Che cos’è la degenerazione del disco?
La degenerazione del disco intervertebrale è considerato un processo patologico multifattoriale che porta al deterioramento dei dischi intervertebrali e di conseguenza ad una alterazione della meccanica discale (Cazzanelli and Wuertz-Kozak, 2020).
Ad oggi, l’inizio e il progresso di questa patologia non sono ancora ben compresi. Le alterazioni strutturali e chimiche del disco non hanno ancora portato alla definizione di un modello specifico di malattia (Vergroesen et al., 2015), comunque riconosciuto come diversi fattori quali il carico meccanico non fisiologico, l’età e l’alterazione della nutrizione discale contribuiscono significamene alla progressione della patologia. (Cazzanelli and Wuertz-Kozak, 2020)
La causa primaria della degenerazione è comunque l’ereditarietà genetica (Hadjipavlou, Tzermiadianos, Bogduk and Zindrick, 2008).
La degradazione discale è legata anche ad alterazioni microscopiche connesse ad un deficit dei propri processi biochimici. Essa deriva dall’incapacità delle cellule di produrre, mantenere e riparare la matrice extracellulare del nucleo del disco stesso (González Martínez et al., 2017).
L’obiettivo di questo elaborato è di indentificare i fattori che portano alla degenerazione del disco e, mediante l’analisi di articoli, di evidenziare il metodo manipolativo più efficace per ridurre la sintomatologia dolorifica.
Quanto è diffusa?
La letteratura evidenzia che, i sintomi della discopatia, sono già riscontrabili negli adolescenti in circa un 20% della popolazione giovanile (Raj, 2008).
Inoltre considerando la popolazione giovanile, il 74% delle discopatie sono legate a predisposizioni genetiche (Martirosyan et al., 2016).
La degenerazione aumenta notevolmente con l’età ed in relazione al sesso, infatti, si evidenzia un maggior riscontro nei maschi. Nei soggetti di circa 70 anni, colpiti da degenerazione discale, si evidenzia un 60% che riporta una importante gravità di danno (Raj, 2008).
Degenerazione del disco e lombalgia
Sebbene la degenerazione del disco in molti casi sia asintomatica, questa patologia è ritenuta una delle principali cause di lombalgia. La lombalgia è una delle tre principali cause di disabilità nei paesi sviluppati e il numero di persone colpite è in aumento in tutto il mondo.
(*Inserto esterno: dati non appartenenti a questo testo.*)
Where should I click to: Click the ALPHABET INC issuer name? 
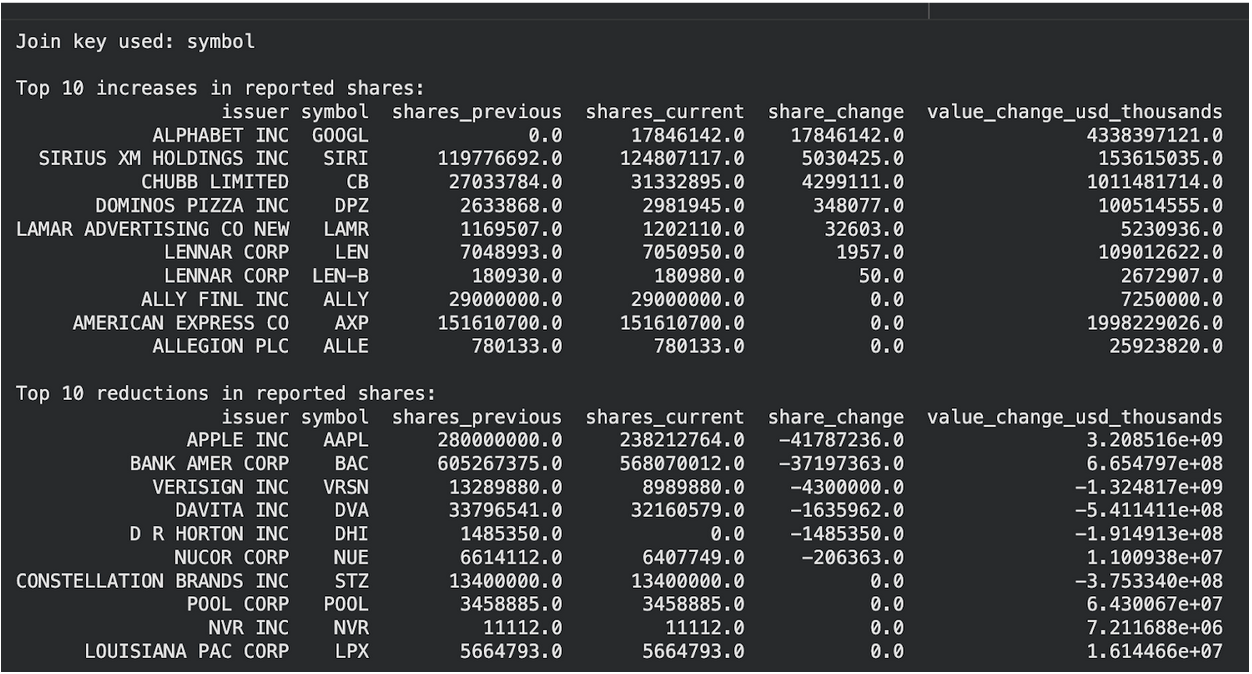tap(220, 134)
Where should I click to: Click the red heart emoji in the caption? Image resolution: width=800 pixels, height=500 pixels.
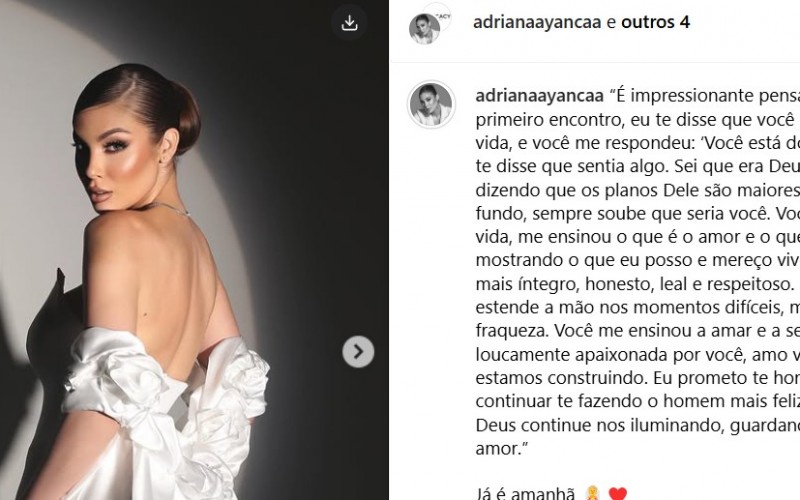618,493
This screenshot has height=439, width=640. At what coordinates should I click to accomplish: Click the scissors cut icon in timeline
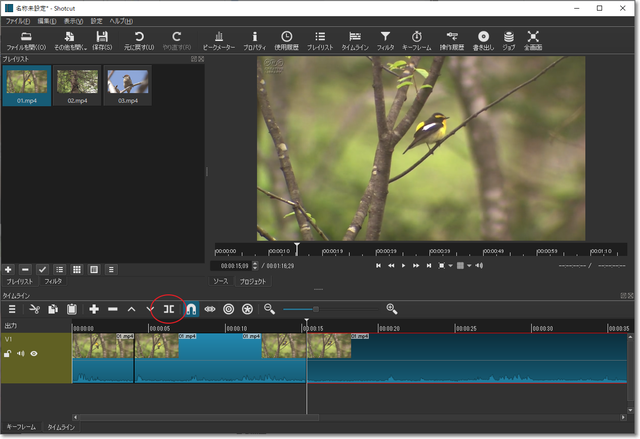[34, 309]
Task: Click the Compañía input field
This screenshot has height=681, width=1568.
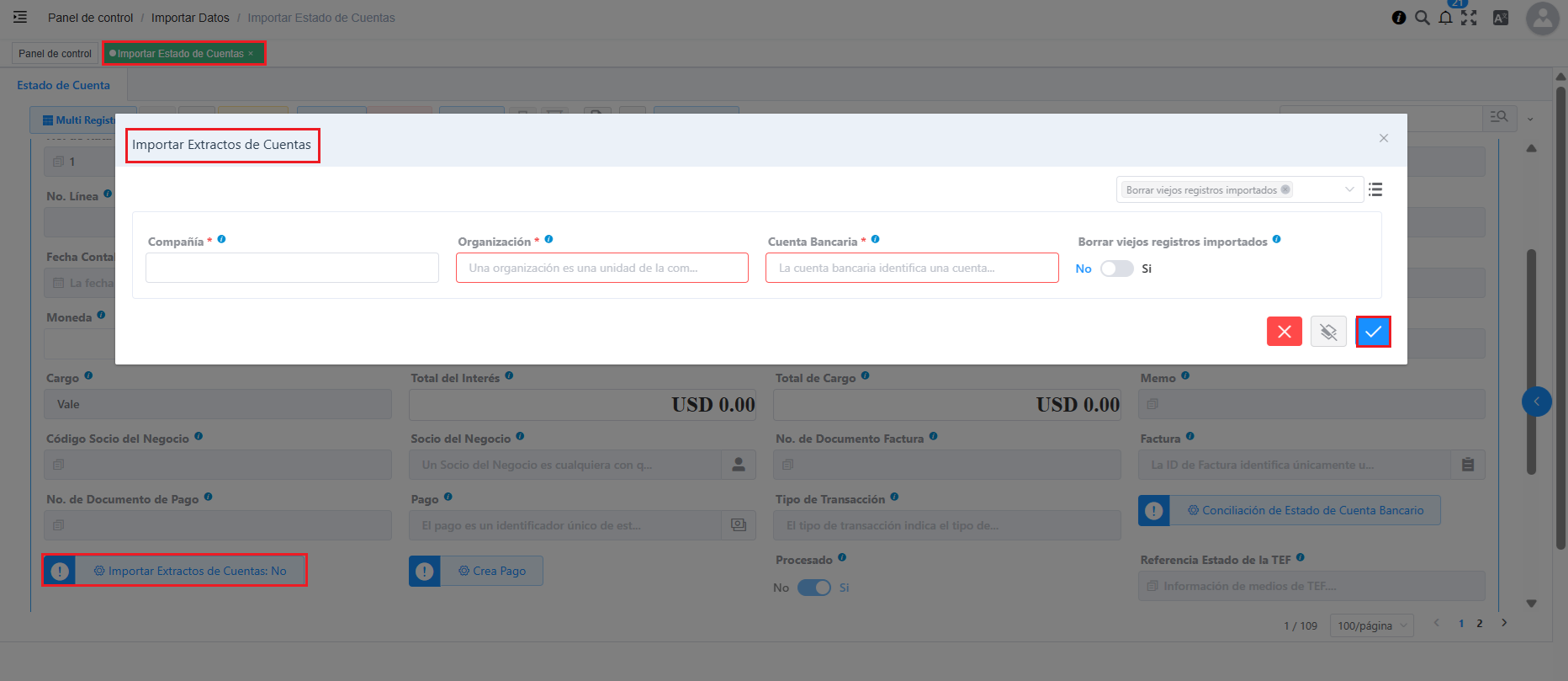Action: click(292, 268)
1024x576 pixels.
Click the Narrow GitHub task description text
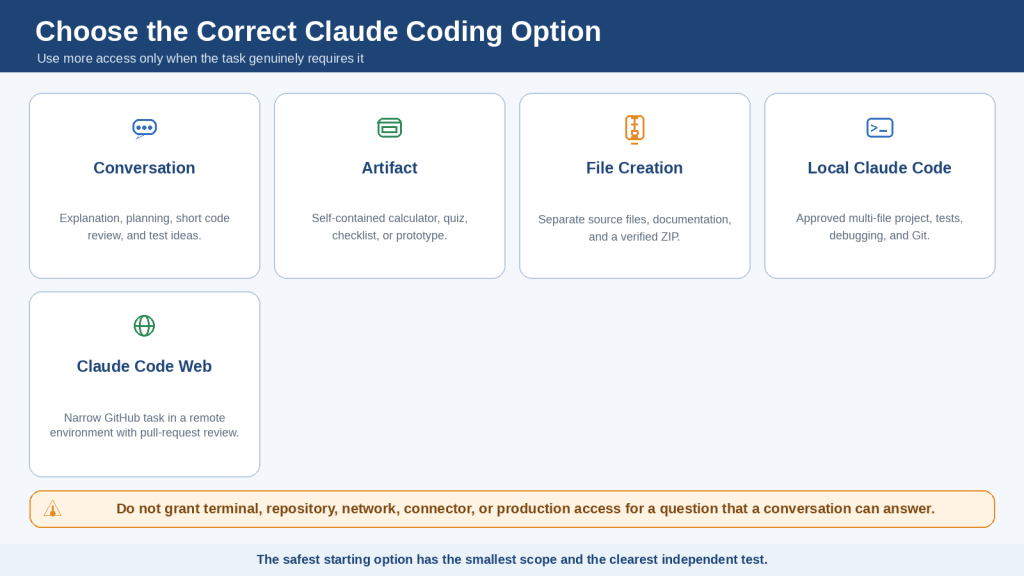coord(144,425)
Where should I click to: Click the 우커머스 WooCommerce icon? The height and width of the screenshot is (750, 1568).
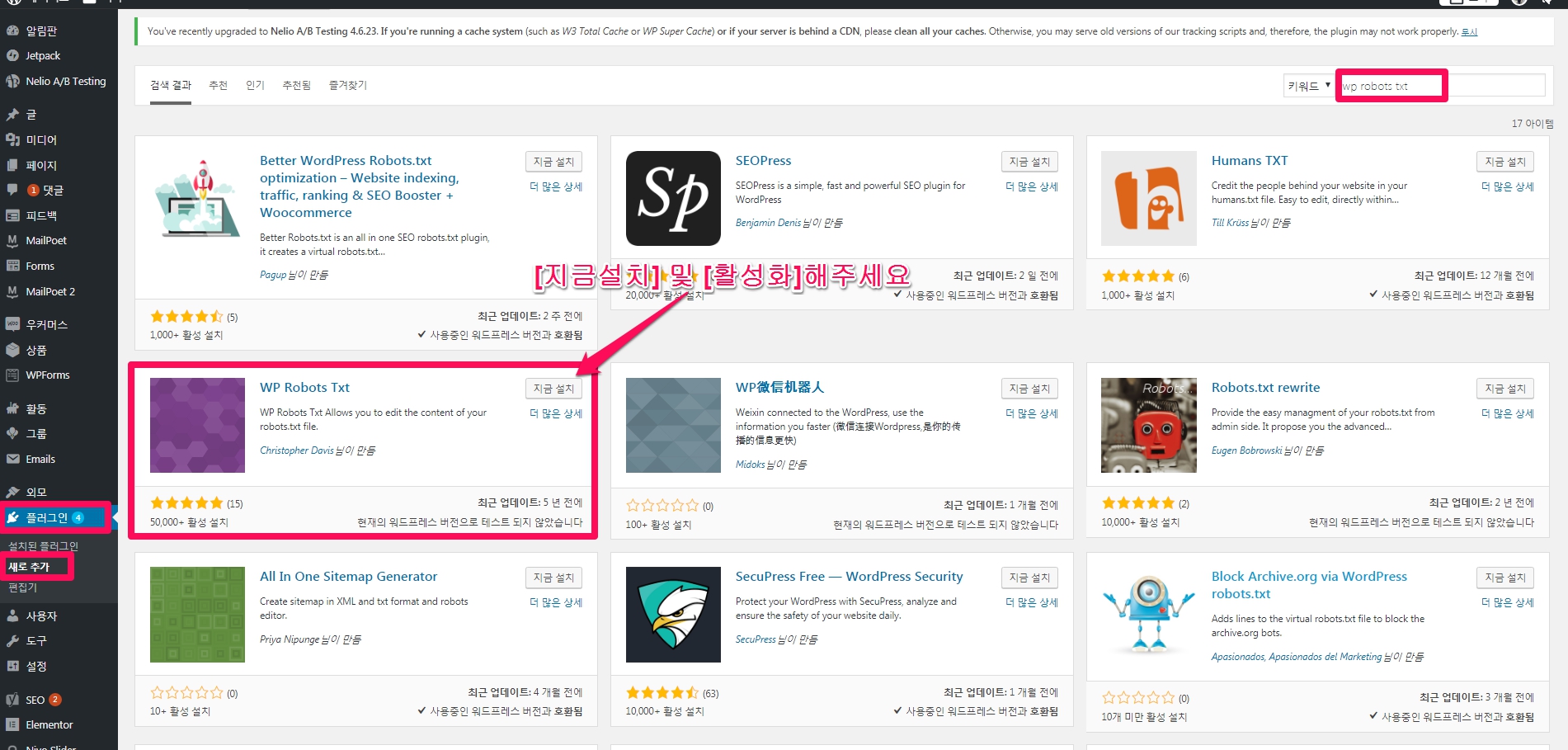coord(12,324)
Tale condizione, oltre ad essere una importante condizione clinica nelle società occidentali, presenta un importante impatto dal punto di vista socio-economico (Vergroesen et al., 2015).
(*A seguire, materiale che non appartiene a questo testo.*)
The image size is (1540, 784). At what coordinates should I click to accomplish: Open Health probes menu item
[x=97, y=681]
Si stima che negli Stati Uniti almeno il 65-80% della popolazione abbia sofferto di lombalgia nel corso della vita (Urits et al., 2019).
Terapie standard e riduzione dei sintomi dolorifici
La terapia standard di questa patologia si basa principalmente su trattamenti conservatori. Questo tipo di terapie mirano alla riduzione del sintomo dolorifico piuttosto che alla riparazione del disco degenerato. Dalla letteratura scientifica che il 90% dei pazienti sottoposti all’uso della terapia conservativa hanno ottenuto una riduzione nella percezione del dolore (Raj, 2008).
La terapia conservativa prevede l’uso di farmaci analgesici, della fisioterapia e delle terapie cellulari. Sono sempre meno utilizzate le procedure chirurgiche invasive quali la fusione della colonna vertebrale o l’artroplastica (Cazzanelli and Wuertz-Kozak, 2020).
L’approccio osteopatico
La degenerazione del disco può portare ad una perdita della sua capacità idrostatica. Ciò causa una riduzione nella sua altezza ed a una limitazione del range di movimento della colonna. Queste alterazioni strutturali testimoniano che tale patologia costituisce una delle principali cause della lombalgia (Vieira-Pellenz et al., 2014).
L’approccio osteopatico si basa sull’utilizzo di tecniche manipolative di varia natura. Esse includono manovre di allungamento dei tessuti molli, di mobilizzazione e di manipolazione. La mobilizzazione comprende una serie di tecniche passive per articolare il rachide in tutti i suoi range di movimento; la manipolazione, invece, prevede l’uso di spinte ad alta velocità e bassa ampiezza sul tratto disfunzionale (Burton, Tillotson and Cleary, 2000).
Queste tecniche hanno l’obiettivo di restituire la mobilità fisiologica, di ridurre l’intensità e la disabilità causati dal dolore (Krekoukias et al., 2016).